Exercise details: Print the entries exactly; skip the pictures.

========================

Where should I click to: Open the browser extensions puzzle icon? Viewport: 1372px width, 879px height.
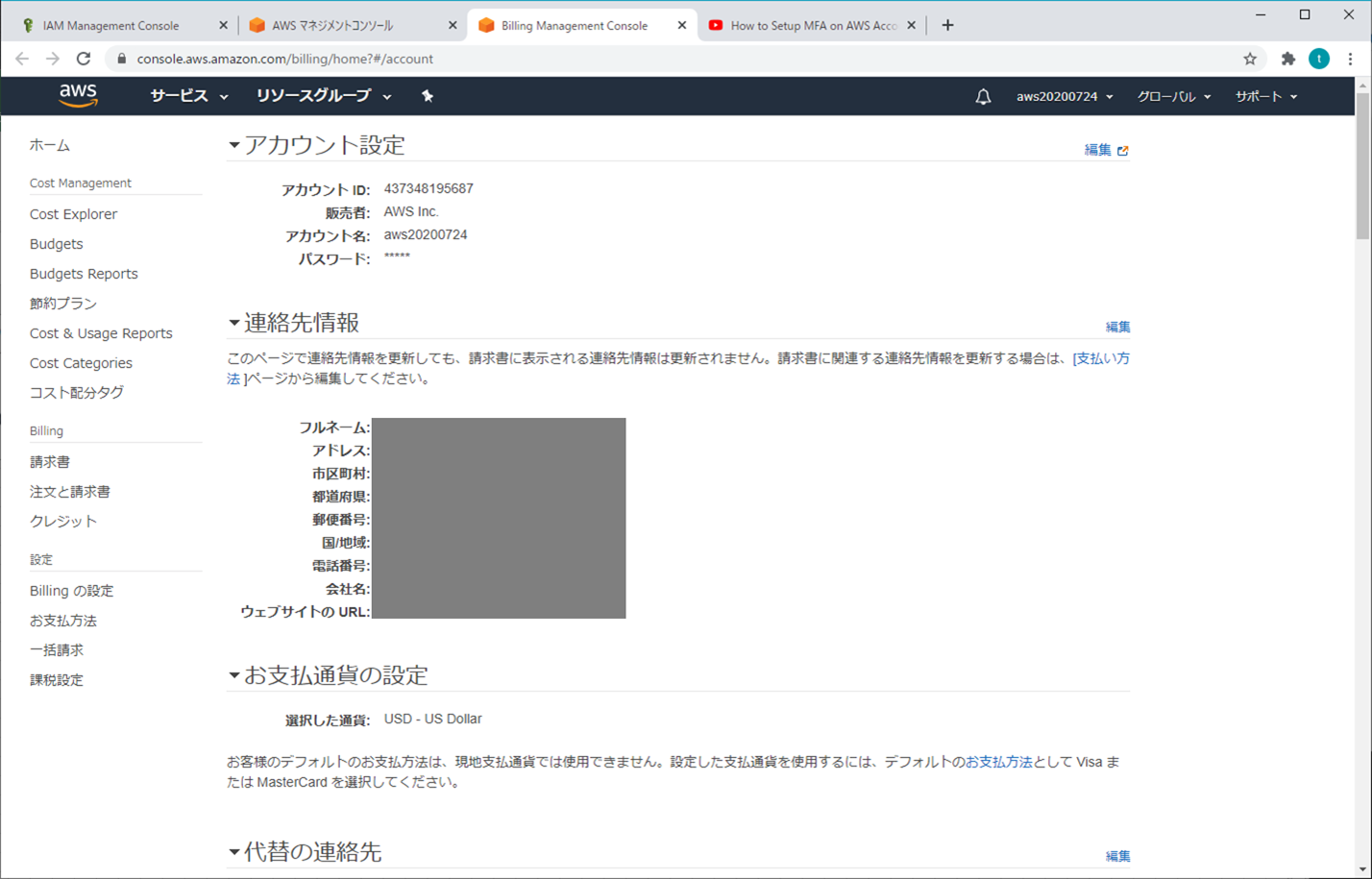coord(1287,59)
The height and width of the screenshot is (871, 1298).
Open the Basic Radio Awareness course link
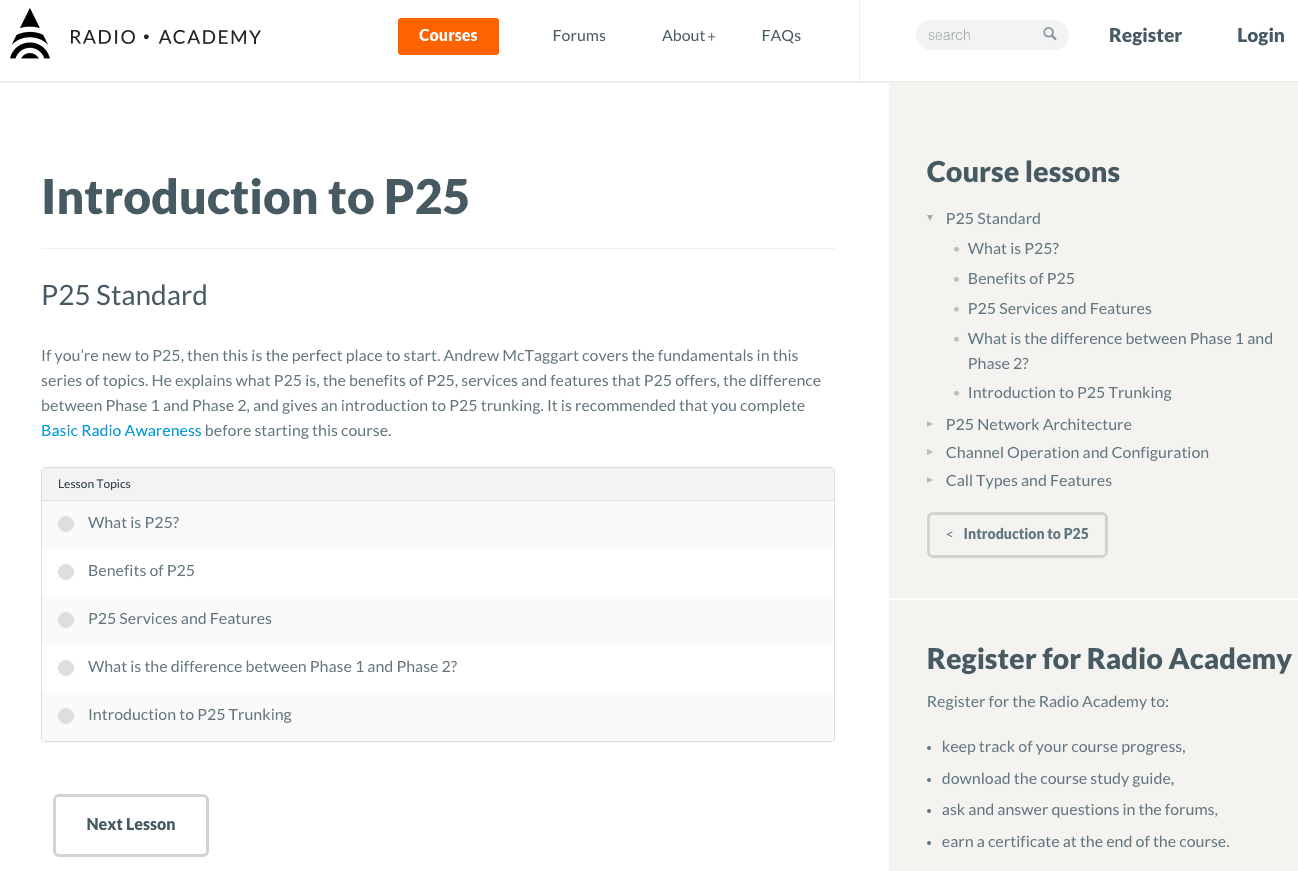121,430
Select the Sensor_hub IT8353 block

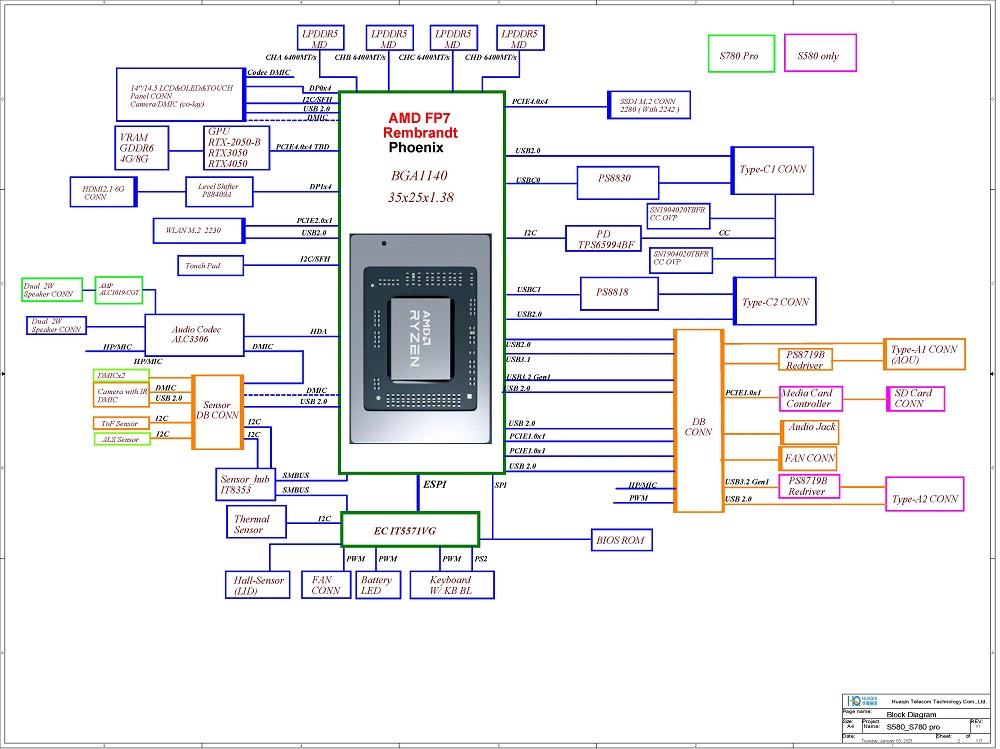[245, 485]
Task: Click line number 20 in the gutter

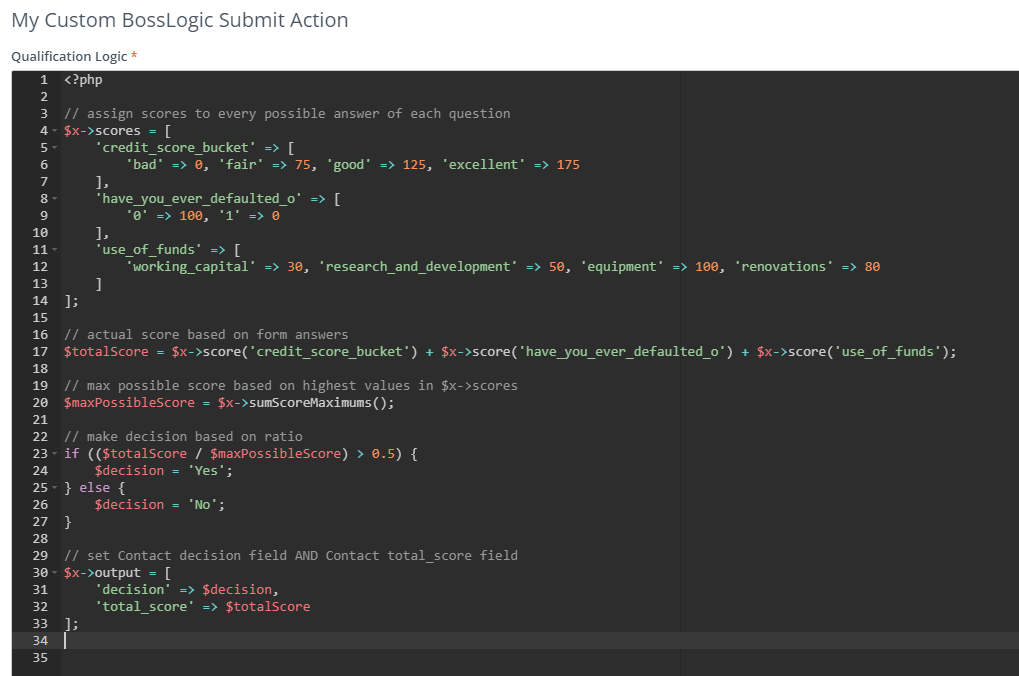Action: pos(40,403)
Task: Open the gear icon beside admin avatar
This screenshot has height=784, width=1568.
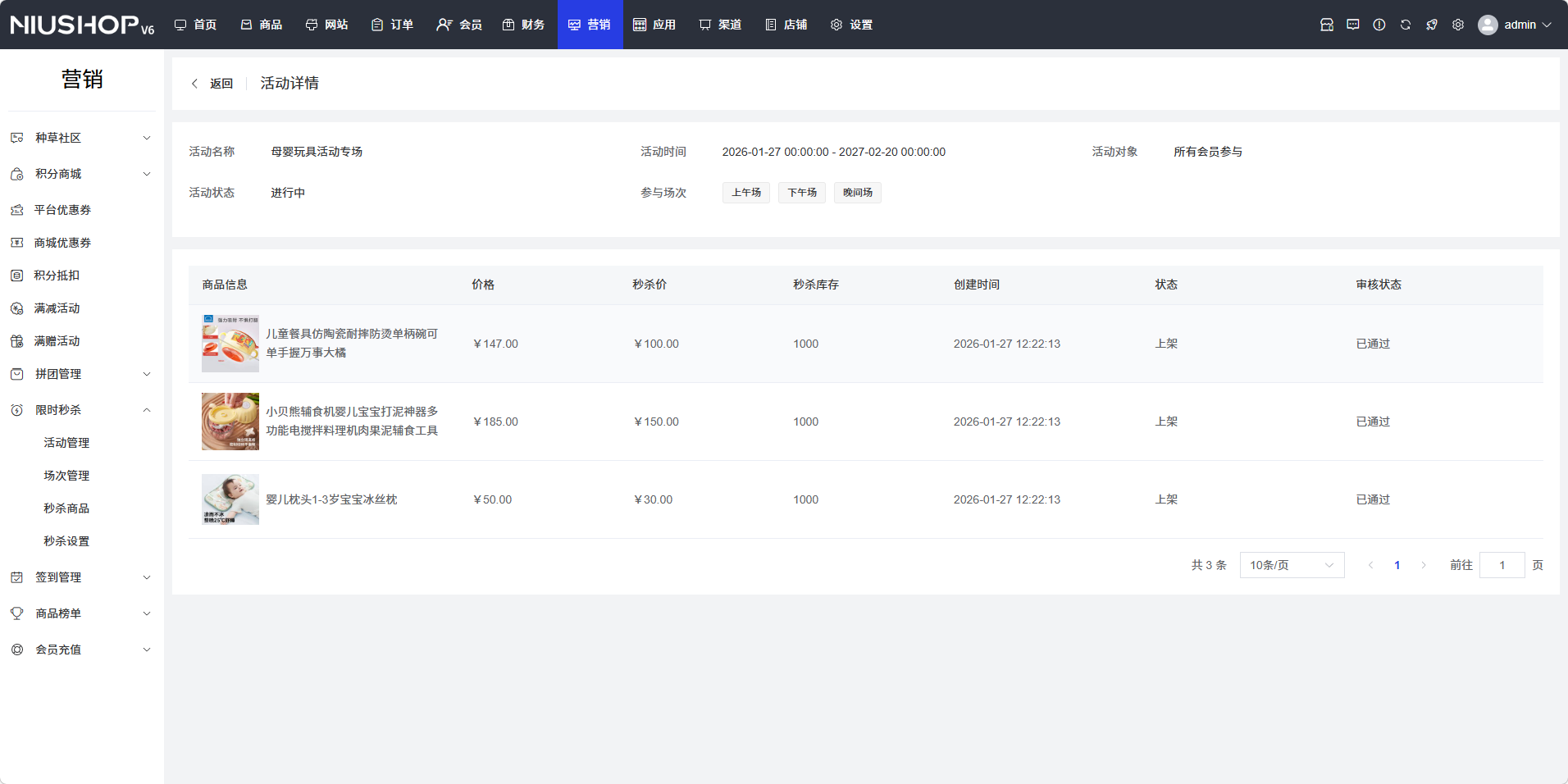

========================

Response box:
Where should I click to: Open the browser extensions puzzle icon? Viewport: 1372px width, 879px height.
coord(1287,59)
The height and width of the screenshot is (871, 1298).
Open the Basic Radio Awareness course link
121,430
Select the Sensor_hub IT8353 block

[245, 485]
Task: Click line number 20 in the gutter

Action: pos(40,403)
Task: Open the gear icon beside admin avatar
This screenshot has height=784, width=1568.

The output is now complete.